By contrast, the basic approach of the Germanists was national. Hans Planitz, for example, put it this way: “He who has a penchant for following the trail of the fathers, and who immerses himself lovingly in the Germanic pre-history, its life and law, will find in it the one thing he is really looking for: himself, his own nature . . . This inner way of seeking the unadulterated Germanic folkdom in history and showing the living working of German law in the past is the task of the legal historian.”

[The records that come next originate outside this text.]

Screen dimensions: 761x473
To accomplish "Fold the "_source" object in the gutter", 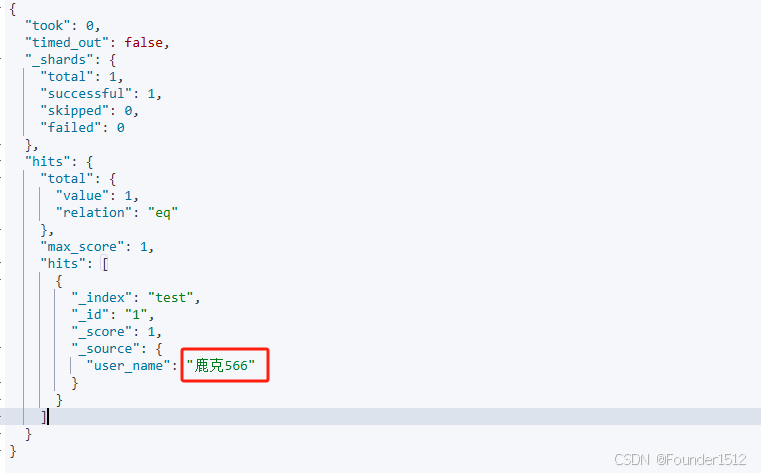I will click(x=1, y=348).
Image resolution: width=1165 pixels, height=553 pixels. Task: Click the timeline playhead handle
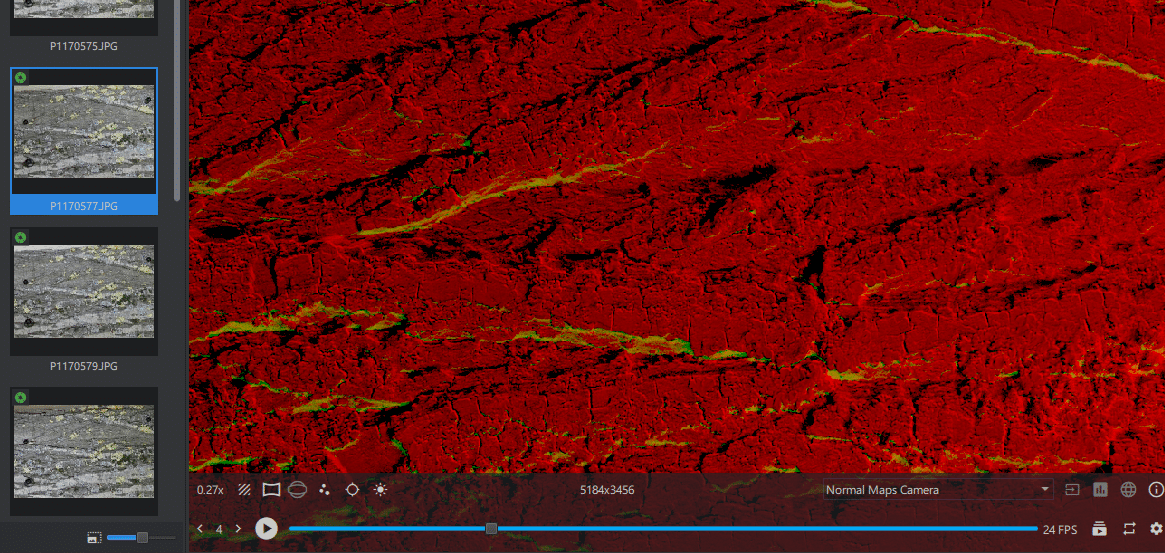[491, 529]
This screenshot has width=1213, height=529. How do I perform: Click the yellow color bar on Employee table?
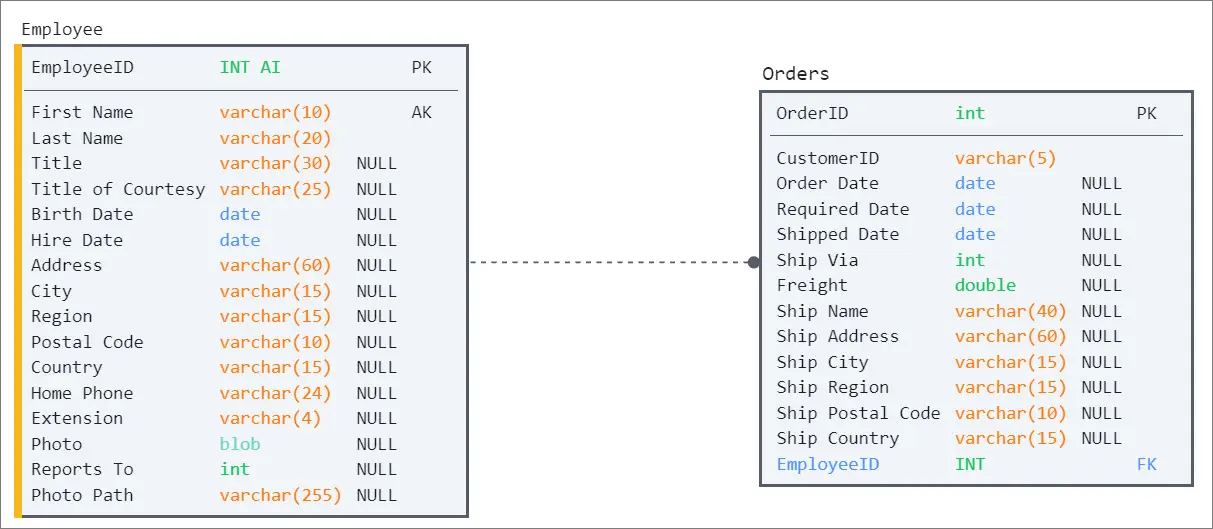coord(17,281)
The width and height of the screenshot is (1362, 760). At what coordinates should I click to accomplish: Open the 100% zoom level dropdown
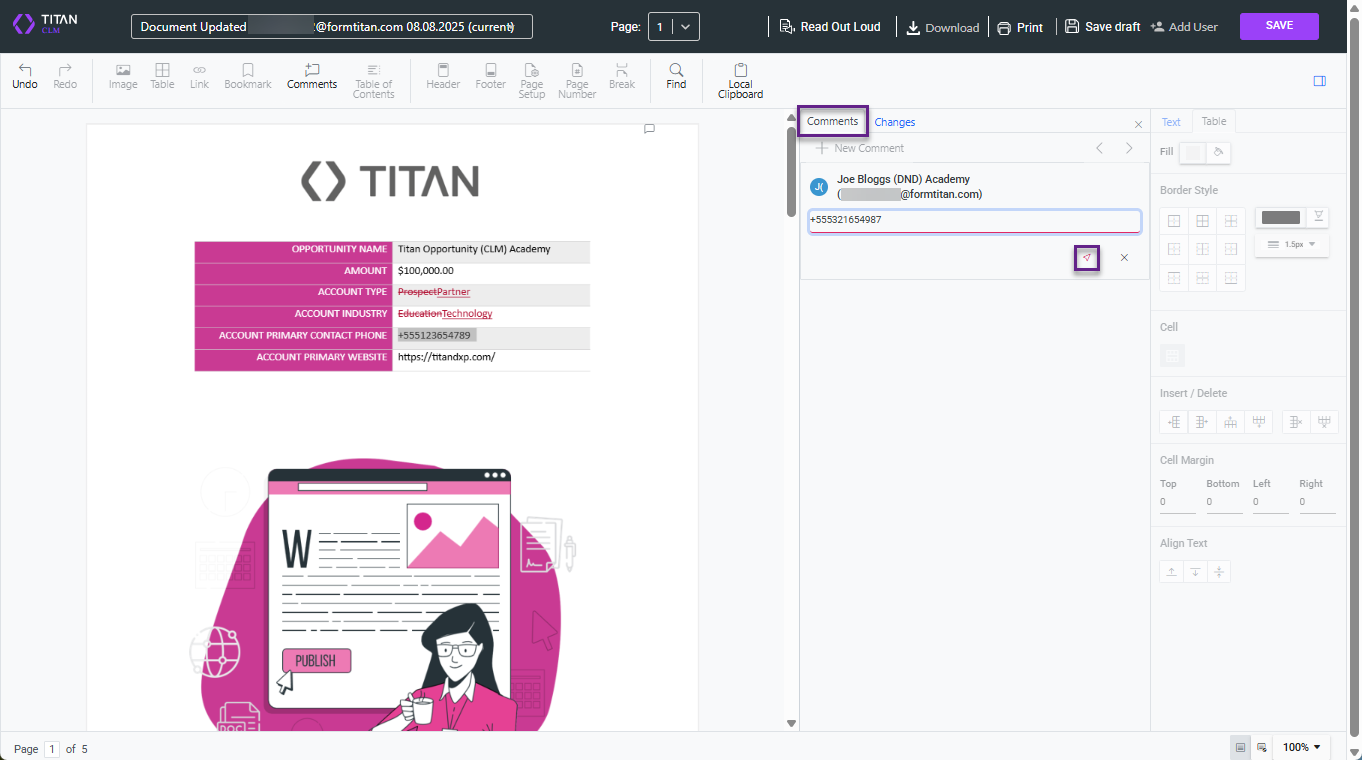(x=1301, y=746)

Regardless of whether the “national approach” had an upper-middle-class liberal, a German national, or an ethnic anti-Semitic slant, it was typically concerned with the problem of drawing lines of demarcation to the outside and discovering “its essence.” It is obvious that the Germanists were far more susceptible to the conglomeration of emotionally charged words that was made up of ethnic-national, corporatist, authoritarian, and totalitarian elements and was establishing itself as the ideology of the state. Romanists saw a warning light in point 19 of the Nazi party program (which called for the replacement of Roman law by “German common law”) and therefore had to be at least professionally suspicious of the new regime. Germanists, by contrast, saw the Third Reich as the fulfillment of their frequently expressed longing for a revitalization of the national community and “Führerdom,” of the cooperative idea, as well as of the organic structuring of the totality of the nation and the ethnic-national character of the law. Fears of modern civilization and cultural criticism obviously merged here with a neo-Romantic idealization of pre-industrial conditions, with anti-Semitism, and with a corresponding mania for Germanic things.

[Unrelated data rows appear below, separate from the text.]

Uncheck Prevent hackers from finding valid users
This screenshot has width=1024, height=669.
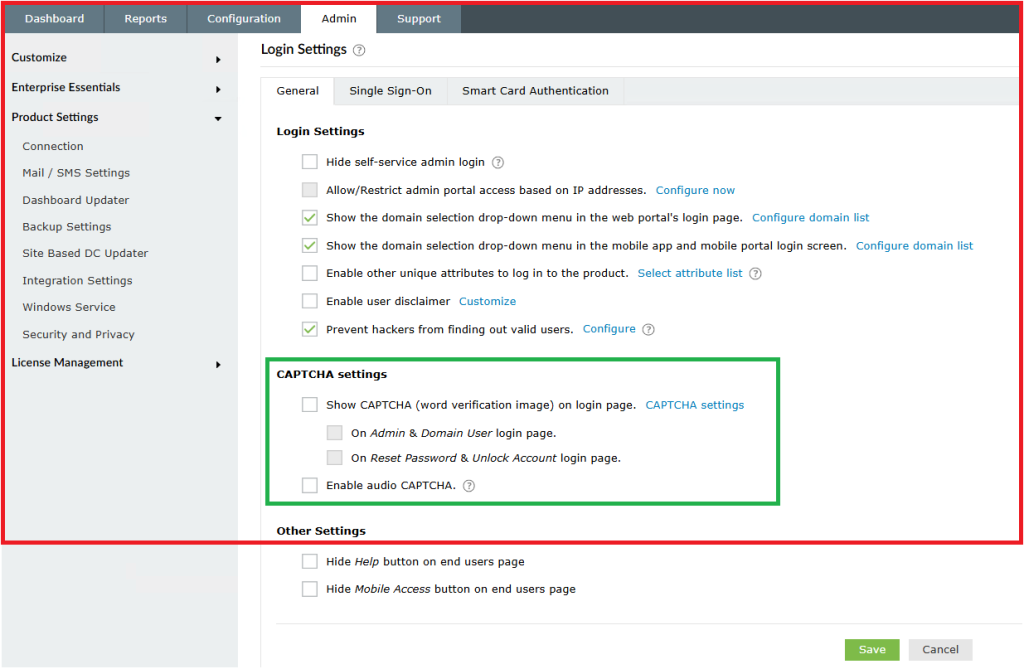[310, 329]
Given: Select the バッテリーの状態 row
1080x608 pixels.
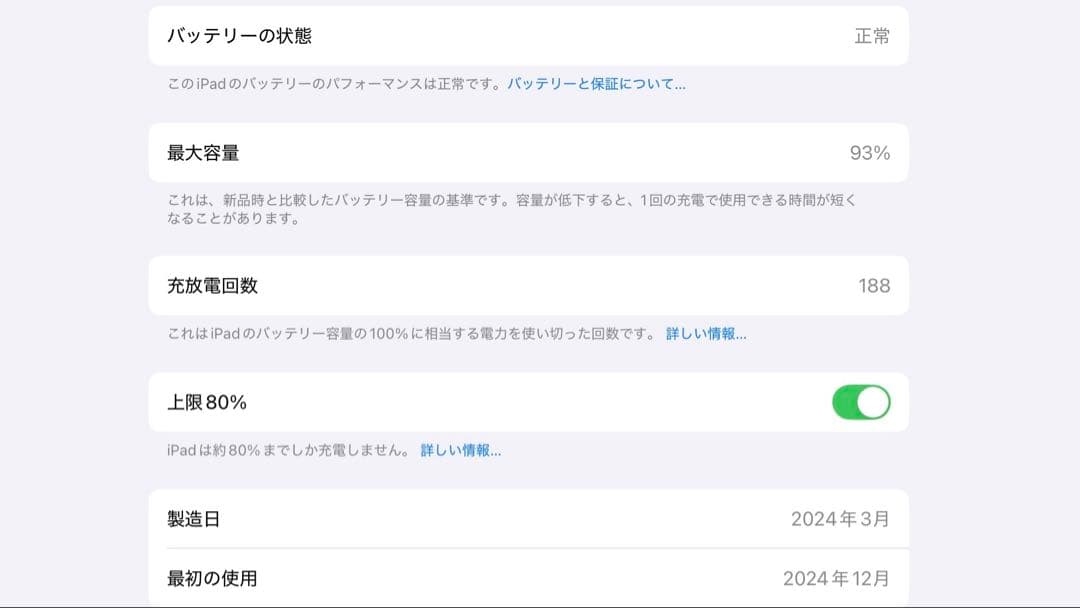Looking at the screenshot, I should point(530,35).
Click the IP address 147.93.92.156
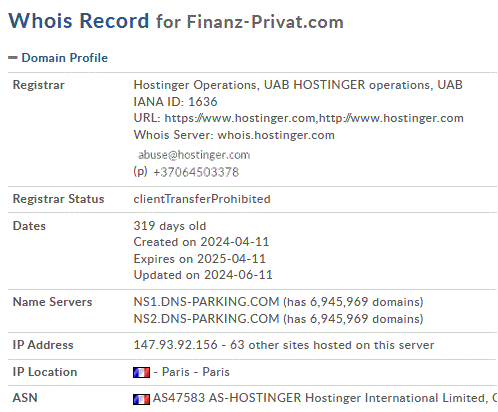 (175, 345)
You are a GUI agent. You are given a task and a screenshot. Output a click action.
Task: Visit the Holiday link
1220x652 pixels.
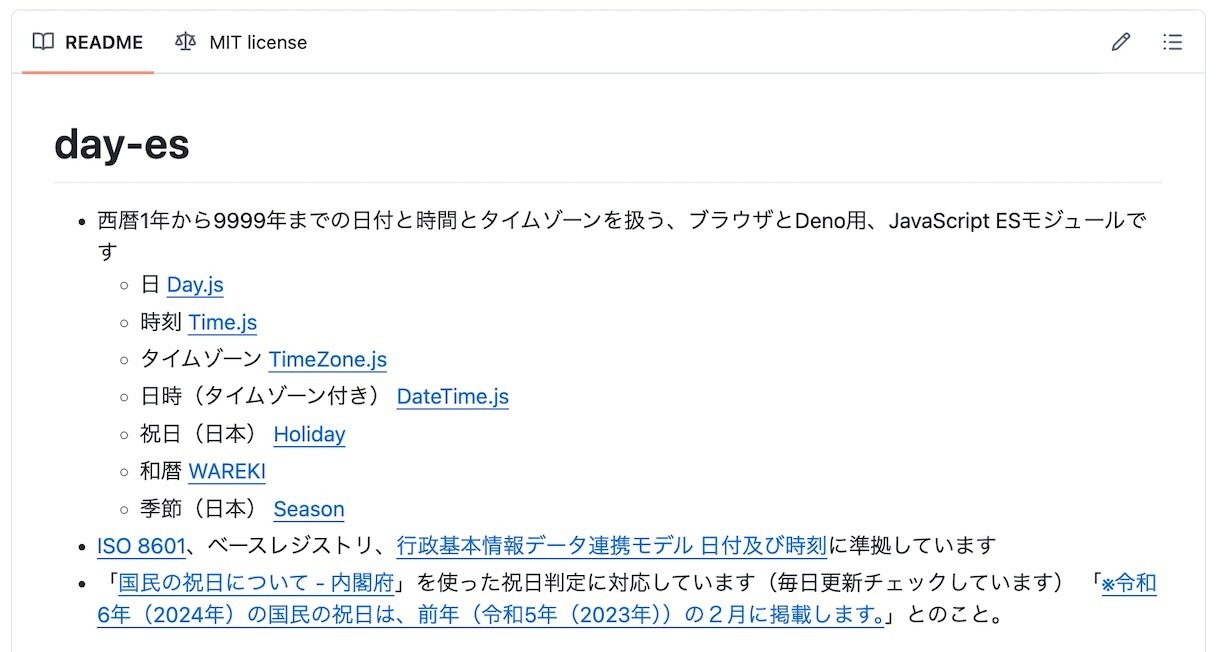(x=309, y=434)
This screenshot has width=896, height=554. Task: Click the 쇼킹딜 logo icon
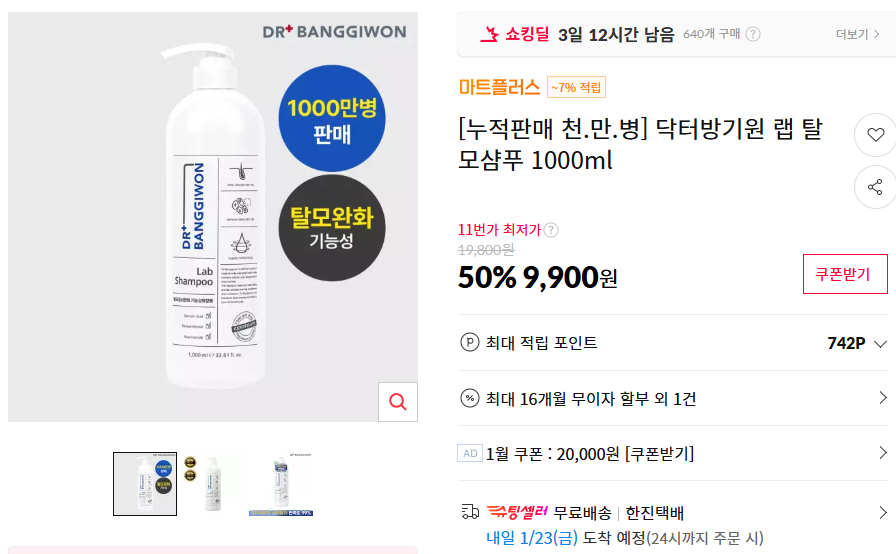pos(489,34)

However, below the political and cultural choices, which can be read at the surface level, there were also differences of basic philosophical orientation. Among legal historians that orientation typically finds its way into scholarship in a rather veiled fashion. One reason why it is difficult to decipher is that it is often an eclectic concoction of “everyday philosophies.” The Romanists, with their scholarly methodology focused on philology and interpretation, strike us as more sober and less speculative than the Germanists. The predominance in their discipline of topics dealing with the history of theoretical concepts in civil law may have reinforced this difference. The Germanists showed a more pronounced penchant for exerting political influence on the present, a tendency that was already visible in the nineteenth century. They also seemed to agree that the purpose of legal history was to derive from the historical material certain eternal “ideas,” which were then frequently applied to the situation of the day, often in bold speculative moves.

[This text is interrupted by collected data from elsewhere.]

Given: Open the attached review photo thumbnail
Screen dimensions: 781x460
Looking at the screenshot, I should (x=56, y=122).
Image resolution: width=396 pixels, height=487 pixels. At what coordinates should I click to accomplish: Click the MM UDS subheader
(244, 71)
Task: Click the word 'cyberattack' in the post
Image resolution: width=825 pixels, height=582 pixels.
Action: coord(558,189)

The legacy of German idealistic philosophy that was in this way projected into legal scholarship, or tacitly presupposed, played a major role in making National Socialism appear attractive. Anyone who accepted the proposition that one could assign to specific peoples certain “innate” ideas underlying their legal thinking had to set out “in search of the German essence” (Cl. v. Schwerin): “Finding the way back to
the spirit of German law is the most sacred duty, back to the ideas that underlie the law, ideas that cannot be lost as long as there are Germanic peoples.”